That happened on its own in my mid-teens and now I eat everything, with
two notable exceptions. I don't eat seafood, because I literally can't
smell the difference between fresh cod and the dumpster behind Anthony's
Pier 4, crustaceans are basically giant underwater insects, and mollusks
are self-explanatory. The other thing I don't eat is dried coconut,
because I'm against foods you can never fully swallow. You can wash down
a Mounds bar with a quart of cranberry juice and I guarantee you'll still
be chewing coconut an hour later. Even a Waterpik is powerless against it.
One of the three items my daughter will eat is Gerber pears, which
is fortunate, because it's the only thing standing between her and
a complete lower GI shutdown. A few days without the pears and we're
looking at a twelve hour ordeal negotiating the release of the hostages,
as we say. Typical vacation food, whose roughage content is so low it
actually sucks fiber from your stomach lining, makes the pears that
much more crucial. So when a heavily armed man at the Capitol building
in Washington DC ordered me to drop the pears or face the consequences,
you can understand why I hesitated.
As I recounted in Part 2 of this story, choosing the pears over a tour
of the Capitol Building meant I got separated from my family for several
hours. Ordinarily this would be a boon, but there's something about
getting left behind in an unfamiliar city that can make a grown man feel
like a kid lost at Six Flags. A cast member walked by who looked exactly
like Christopher Dodd, and I considered asking him to help me find my
family, because if there was no hope I knew he'd tell it to me straight,
with no flimflammery, no dealing from the bottom of the deck. But instead
I decided to attempt the impossible and call my wife on her cell phone.
If you've ever tried to reach my wife on her cell phone you know how
desperate the situation had become. This is a phone that is never
charged, let alone on, yet still somehow costs 40 bucks a month. She's
more likely to use it as a projectile weapon against an attacker than as
a communication device. But it was my last hope, so I ran down Capitol
Hill and across Maryland Ave to the Botanical Gardens, which supposedly
housed the closest public phone along with the world's largest collection
of Eurasian Ghost Orchids or pumpkins or some such garbage.
Every minute I spent away from the Capitol Building was a minute in which
my family might emerge, glance around halfheartedly and decide to move to
California without me. So placing the futile call and returning quickly
to the scene was top priority.
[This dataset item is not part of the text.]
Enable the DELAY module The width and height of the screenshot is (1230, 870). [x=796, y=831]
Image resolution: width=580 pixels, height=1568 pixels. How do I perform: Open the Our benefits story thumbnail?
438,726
What I hadn't banked on was the jungle
labyrinth design of the building and the number of idiots fascinated
by ferns. I was climbing over children, trampling rare and endangered
ficus plants, endangering not-so-rare old matrons from every garden club
in the country... Eventually I made it to the phone, left a message for
my wife, slashed and burned my way back to the entrance and ran up the
hill to find her waiting for me near the Capitol steps.
As you would expect we had a happy reunion, assigned blame for the
mishap, and then Emily threw up on a tour bus. Actually she threw up
on me, the bus, and everyone else unlucky enough to be touring in the
vicinity that day.
She had told me several times that she was going to throw up, but
I ignored her. You have to understand that Emily is always
warning she's about to throw up, and only delivers the goods about once a
year. She's like a dormant volcano that rumbles harmlessly for decades,
so you build your mud hut on the mountainside and refuse to evacuate
every time you see a little smoke. You tell everyone it's all part of
the Mount Emily lifestyle. Then you find yourself in a taxi with chunks
of pasta in your ear and all the windows rolled down.
When we spilled out of the cab in front of our hotel I tipped the driver
five dollars. Where I come from that means you're eternally grateful,
but I'm not sure it helped. The windows stayed down as he sped off toward
the Potomac River.
John Lengyel lives in Cohasset, where you may notice there are no Gerber
pears left in stores on Tuesday afternoons.